Pierre Corneille, figure majeure du théâtre classique du XVIIᵉ siècle, est célèbre pour ses héros aux prises avec
l’honneur et les passions. En 1644, il compose Le Menteur, une comédie inspirée d’une pièce espagnole, La
Verdad Sospechosa de Juan Ruiz de Alarcón. Dans cette pièce, il abandonne le modèle tragique pour
s’adonner à un théâtre plus léger mais tout aussi virtuose, fondé sur les jeux de langage, les quiproquos et les
faux-semblants. Dans la scène étudiée, alors qu’il confond encore Clarice avec Lucrèce, Dorante tente de
séduire celle qu’il croit être sa fiancée. Grâce à un ultime mensonge, il parvient à reprendre le contrôle de la
situation et affirme n’avoir toujours aimé que Lucrèce, révélant ainsi son nouveau stratagème.
Ainsi, nous pouvons nous demander : En quoi cette scène révèle l'art de mentir du héros cornélien ?
Dans un premier temps, nous étudierons l’aveu amoureux de Dorante à Lucrèce, présenté des lignes 1 à 11,
puis nous analyserons la manière dont il reconstruit le passé et la réaction des deux jeunes filles, de la ligne 12
à 22. Enfin, nous verrons comment la scène se clôt sur une réconciliation encore fragile, de la ligne 23 à 32.
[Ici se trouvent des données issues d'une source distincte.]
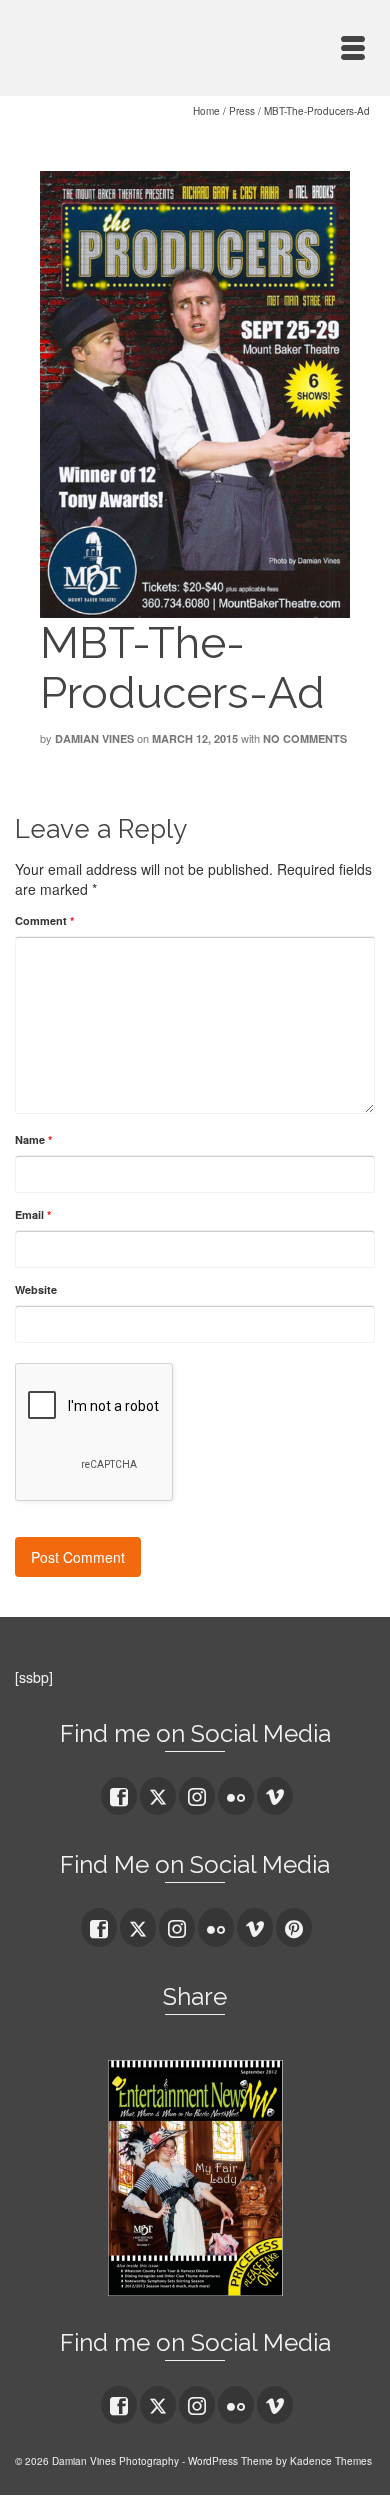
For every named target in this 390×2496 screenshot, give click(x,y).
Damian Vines (94, 738)
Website (36, 1289)
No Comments (305, 738)
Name (33, 1139)
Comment (44, 920)
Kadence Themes (331, 2461)
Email (33, 1214)
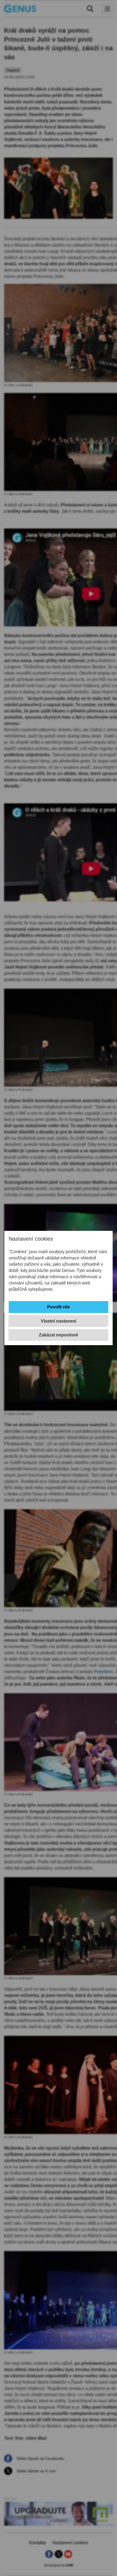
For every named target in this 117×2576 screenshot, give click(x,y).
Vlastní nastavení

I. L'aveu amoureux de Dorante à Lucrèce
La scène s’ouvre sur un retournement de situation : Dorante affirme aimer Lucrèce, mais avec prudence. Dès
le premier vers, il emploie une antithèse entre “courroux” et “charmé”, qui souligne l’ambivalence des
sentiments. La litote “je ne vous déplais pas” suggère un aveu masqué, typique du langage galant, pour
ménager une certaine distance.
Il poursuit avec le champ lexical du jeu notamment avec l’expression “j’ai assez joué d’adresse” où le verbe
“jouer” et le substantif “adresse” renvoient à la manipulation, tout en gardant une légèreté de ton. L’emploi du
présent de vérité générale “Il faut vous dire vrai” renforce l’illusion de sincérité, bien qu’il ne s’adresse à
Lucrèce que par aparté, instaurant une double énonciation : d’un côté la vérité pour Lucrèce, de l’autre un
mensonge maintenu pour Clarice.
Clarice rompt alors cet équilibre par une question rhétorique : “Est-il un plus grand fourbe ?”, relevant du
registre polémique, qui dénonce la duplicité de Dorante. Elle interpelle Lucrèce mais aussi le spectateur, ce
qui accentue l’effet dramatique. Dorante répond avec assurance, par une proposition hypothétique au futur :
“Quand vous m’aurez ouï, vous n’en pourrez douter”, en affichant une maîtrise rhétorique appuyée par le
rythme régulier de ses vers.
II. La reconstruction du passé et la réaction des deux jeunes filles
Dans le second mouvement, Dorante tente de se justifier en réécrivant les faits. Il accuse Clarice d’avoir “fait
pièce” sous le nom de Lucrèce. Le verbe, tiré du lexique de la tromperie, et le passé composé donnent un ton
affirmatif à ce récit. Il inverse les rôles, se posant en victime, ce qui crée une ironie dramatique.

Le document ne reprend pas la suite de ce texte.